Ainsi, ce chef d’entreprise qui a placé l’innovation au cœur de son activité depuis les années soixante raconte avec passion comment il fut frappé, à l’école primaire, par le récit de la vie de Bernard Palissy. Ce potier et verrier autodidacte du 16ème siècle mettra au point l’émail blanc en cherchant à percer les secrets de la porcelaine chinoise. Ce qui frappa le petit garçon de l’époque c’était la pugnacité de cet artisan qui ira jusqu’à brûler son plancher pour alimenter ses fours alors qu’il n’a plus les moyens d’acheter de combustible. C’est ce goût de chercher et de mettre au point que l’on retrouve dans son entreprise qui multiplie les brevets et reprend chaque fois son souffle sur le marché par le biais de l’innovation.
Le poids de l’autorité acquise dans le modèle de management
Il n’est pas rare non plus dans les interviews de pouvoir faire le lien entre des pratiques familiales autour de la décision et de l’autorité et le mode de management développé dans l’organisation (décision solitaire ou collégiale, organisation pyramidale ou en unités autonomes).
La définition du modèle managérial est d’autant plus compliquée pour des enfants, repreneurs d’activité de leurs parents.
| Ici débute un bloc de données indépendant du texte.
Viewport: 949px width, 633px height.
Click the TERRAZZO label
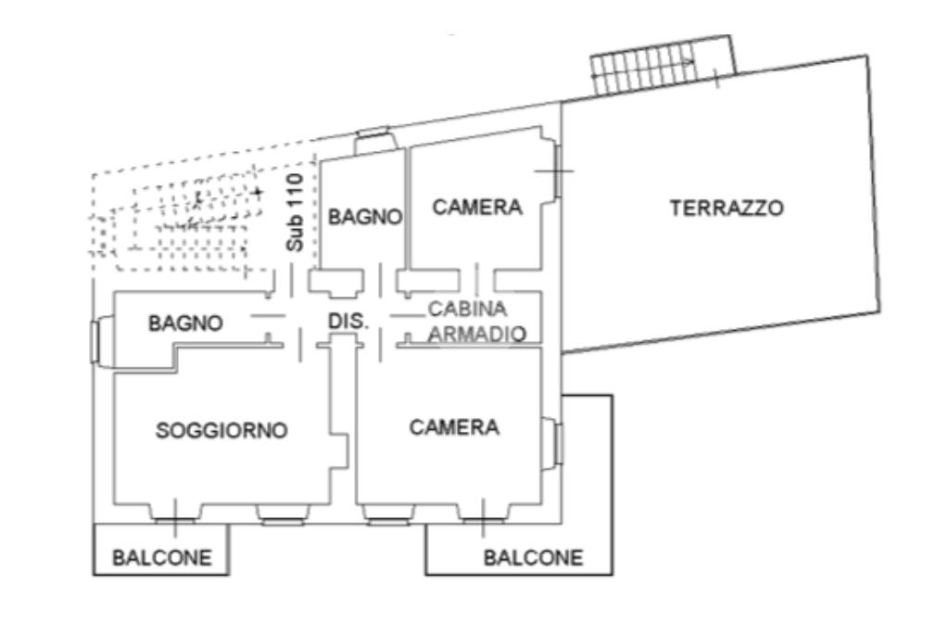(x=727, y=209)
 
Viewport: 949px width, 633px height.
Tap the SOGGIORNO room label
(x=221, y=430)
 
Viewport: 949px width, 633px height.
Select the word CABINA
(x=467, y=310)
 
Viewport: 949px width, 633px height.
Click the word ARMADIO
(x=477, y=334)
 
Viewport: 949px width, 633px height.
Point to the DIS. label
(x=348, y=321)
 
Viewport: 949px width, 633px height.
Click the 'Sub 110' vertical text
(x=295, y=212)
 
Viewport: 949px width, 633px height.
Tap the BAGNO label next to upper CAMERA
(x=365, y=217)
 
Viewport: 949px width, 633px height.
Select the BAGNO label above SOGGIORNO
(x=185, y=323)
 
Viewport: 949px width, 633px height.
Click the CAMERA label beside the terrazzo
(x=477, y=207)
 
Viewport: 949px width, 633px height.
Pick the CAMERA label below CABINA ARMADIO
(x=454, y=427)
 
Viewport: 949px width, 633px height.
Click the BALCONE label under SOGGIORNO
(x=162, y=557)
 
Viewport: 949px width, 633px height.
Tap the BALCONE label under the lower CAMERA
(x=533, y=557)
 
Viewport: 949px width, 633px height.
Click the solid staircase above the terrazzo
(x=663, y=65)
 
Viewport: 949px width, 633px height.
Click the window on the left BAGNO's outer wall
(x=95, y=343)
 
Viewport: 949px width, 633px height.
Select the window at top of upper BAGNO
(x=373, y=133)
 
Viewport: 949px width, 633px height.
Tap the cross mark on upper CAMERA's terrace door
(x=554, y=171)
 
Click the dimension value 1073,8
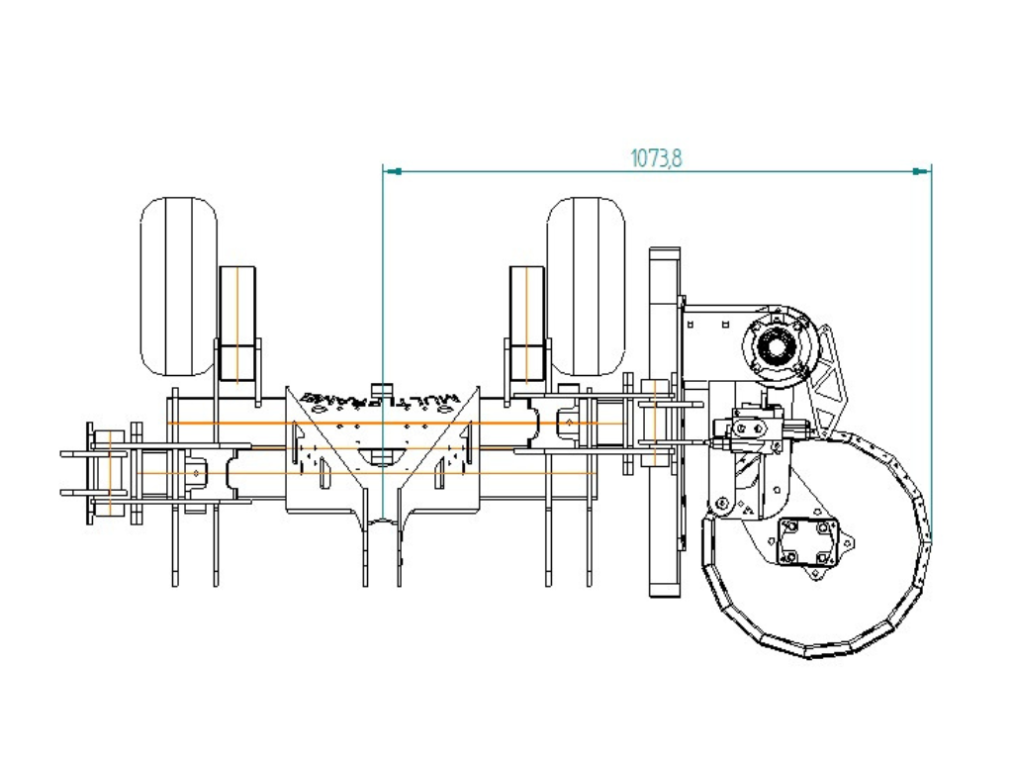(656, 157)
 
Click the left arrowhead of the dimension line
(391, 172)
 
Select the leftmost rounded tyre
(178, 286)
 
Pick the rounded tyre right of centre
(586, 286)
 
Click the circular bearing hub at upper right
(779, 344)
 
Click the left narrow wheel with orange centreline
(236, 323)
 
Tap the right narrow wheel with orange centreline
(526, 323)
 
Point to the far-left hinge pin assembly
(102, 473)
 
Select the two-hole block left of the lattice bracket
(748, 428)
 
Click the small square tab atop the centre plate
(381, 387)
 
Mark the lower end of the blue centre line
(383, 519)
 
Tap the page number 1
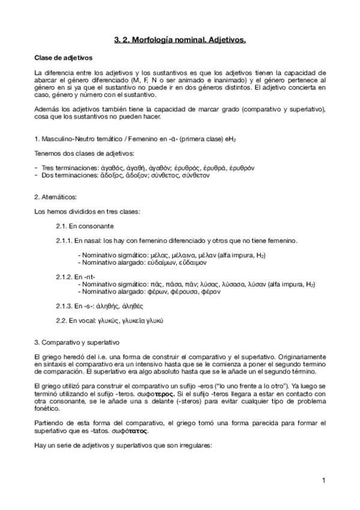323,480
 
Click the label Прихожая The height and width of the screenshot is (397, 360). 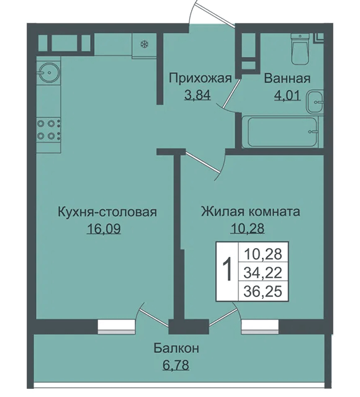(x=200, y=79)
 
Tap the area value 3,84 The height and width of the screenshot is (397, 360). (x=197, y=96)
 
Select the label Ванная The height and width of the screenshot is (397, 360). (x=287, y=79)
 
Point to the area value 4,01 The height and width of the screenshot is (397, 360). (x=287, y=96)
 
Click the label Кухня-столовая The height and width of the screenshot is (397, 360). (x=107, y=212)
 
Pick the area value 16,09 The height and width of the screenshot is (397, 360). (x=104, y=229)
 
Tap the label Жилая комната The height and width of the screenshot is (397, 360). (x=251, y=212)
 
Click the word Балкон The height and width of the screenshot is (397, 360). (x=176, y=348)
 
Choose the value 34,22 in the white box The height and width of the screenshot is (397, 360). (x=263, y=273)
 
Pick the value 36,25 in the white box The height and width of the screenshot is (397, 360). (x=263, y=291)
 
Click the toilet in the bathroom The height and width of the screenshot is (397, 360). (x=300, y=49)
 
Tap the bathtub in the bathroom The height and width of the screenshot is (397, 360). (x=282, y=132)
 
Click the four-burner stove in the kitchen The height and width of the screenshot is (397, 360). (x=48, y=130)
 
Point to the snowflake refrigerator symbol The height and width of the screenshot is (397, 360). (x=145, y=45)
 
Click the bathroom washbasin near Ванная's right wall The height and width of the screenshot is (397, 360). (x=315, y=102)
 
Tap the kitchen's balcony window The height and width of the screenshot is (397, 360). (x=116, y=327)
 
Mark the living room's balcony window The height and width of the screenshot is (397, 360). (x=260, y=327)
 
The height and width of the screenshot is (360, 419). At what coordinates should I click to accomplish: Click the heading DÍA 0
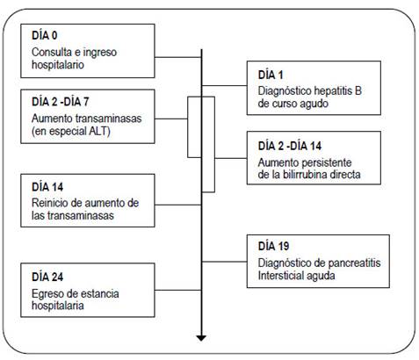45,35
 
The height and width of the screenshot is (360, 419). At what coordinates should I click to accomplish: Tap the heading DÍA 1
271,75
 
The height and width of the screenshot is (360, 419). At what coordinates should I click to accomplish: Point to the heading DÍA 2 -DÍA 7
60,102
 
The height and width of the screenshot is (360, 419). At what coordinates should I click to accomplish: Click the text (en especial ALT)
71,131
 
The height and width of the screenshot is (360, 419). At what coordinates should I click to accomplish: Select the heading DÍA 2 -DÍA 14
290,146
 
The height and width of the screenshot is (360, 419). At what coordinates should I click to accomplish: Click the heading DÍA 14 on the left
47,187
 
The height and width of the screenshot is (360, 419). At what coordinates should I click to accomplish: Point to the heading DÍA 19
273,246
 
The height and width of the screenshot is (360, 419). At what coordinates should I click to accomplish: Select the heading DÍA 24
47,277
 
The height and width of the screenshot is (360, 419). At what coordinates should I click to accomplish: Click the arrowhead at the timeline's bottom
201,338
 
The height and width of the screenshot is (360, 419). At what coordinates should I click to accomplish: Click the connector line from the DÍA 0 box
178,57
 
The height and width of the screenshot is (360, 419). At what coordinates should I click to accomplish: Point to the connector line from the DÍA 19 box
224,262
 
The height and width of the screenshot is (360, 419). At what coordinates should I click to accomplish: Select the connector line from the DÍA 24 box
178,290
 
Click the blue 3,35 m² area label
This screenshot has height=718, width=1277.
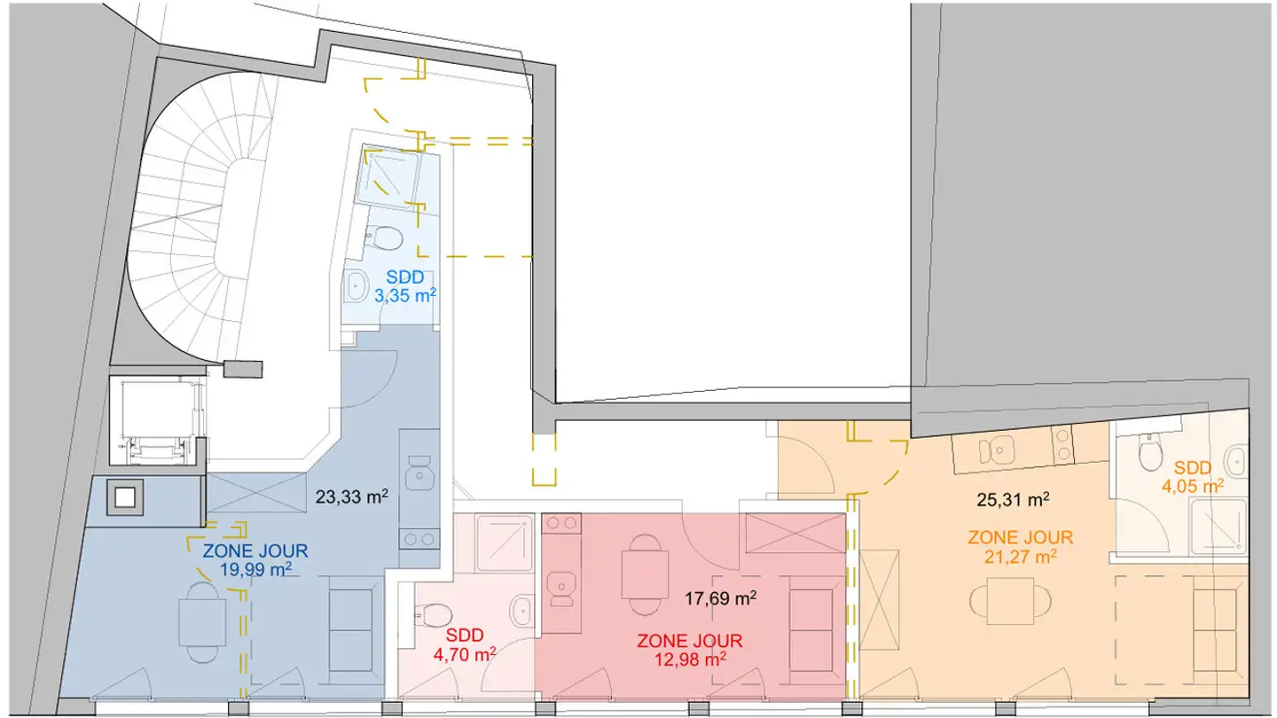coord(405,295)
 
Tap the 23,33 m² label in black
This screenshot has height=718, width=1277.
coord(352,496)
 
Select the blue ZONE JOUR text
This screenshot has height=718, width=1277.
coord(255,551)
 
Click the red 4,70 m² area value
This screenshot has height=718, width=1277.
coord(465,654)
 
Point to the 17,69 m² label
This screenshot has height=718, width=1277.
coord(721,597)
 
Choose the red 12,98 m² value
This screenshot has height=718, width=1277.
coord(690,659)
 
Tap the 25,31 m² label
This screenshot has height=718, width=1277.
coord(1013,499)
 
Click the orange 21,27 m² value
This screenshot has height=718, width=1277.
coord(1021,556)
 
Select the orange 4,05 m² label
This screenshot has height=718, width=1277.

Parfois, se pose en effet la question de la loyauté familiale dans le développement d’un modèle de décision et de management propres aux successeurs. Car c’est à la fois le deuil des pratiques managériales du groupe, mais aussi d’une certaine façon celui de pratiques familiales qui doit être réalisé. Comment faire ce deuil simplement et sainement pour développer des modèles de management adaptés aux évolutions du business model de l’entreprise et à celles de l’environnement ? Comment passer à un modèle de management différent dans une organisation où les règles ont été façonnées par vos propres parents ?
Il ne suffit pas d’avoir grandi. Il faut s’en donner la permission et créer des conditions favorables (protectrices) pour soi et l’organisation pour que le changement soit compris, accepté et intégré.
Observer le marché, la réalité de l’environnement de l’entreprise et ses attentes, être attentifs aux besoins internes d’accompagnement du changement, ici et maintenant, en apportant une information pertinente sont autant de moyens pour les « enfants de … » d’inscrire une empreinte qui leur soit propre dans l’entreprise qui devient progressivement la leur.
Travailler ses influences pour atteindre à l’autonomie
Il n’y a pas de déterminisme et les individus sont libres de prendre leur autonomie aux regards des modèles, pour peu qu’ils le souhaitent et aient conscience de leurs influences. La diversité des rencontres avec ces héros réels ou fictifs de nos planètes personnelles nous aident en cela à conquérir notre place et à élaborer une vision du monde personnelle.
C’est bien de cela dont il s’agit dans la création d’entreprise. Comment l’individu prend conscience de ce qu’il emporte avec lui de ce qu’il est, lorsqu’il joue la partition de son rôle social de Dirigeant ? Et comment cette prise de conscience peut-elle être mise au service de l’entreprise qu’il a créé pour son propre bénéfice, celui de ses collaborateurs, de ses partenaires et du marché?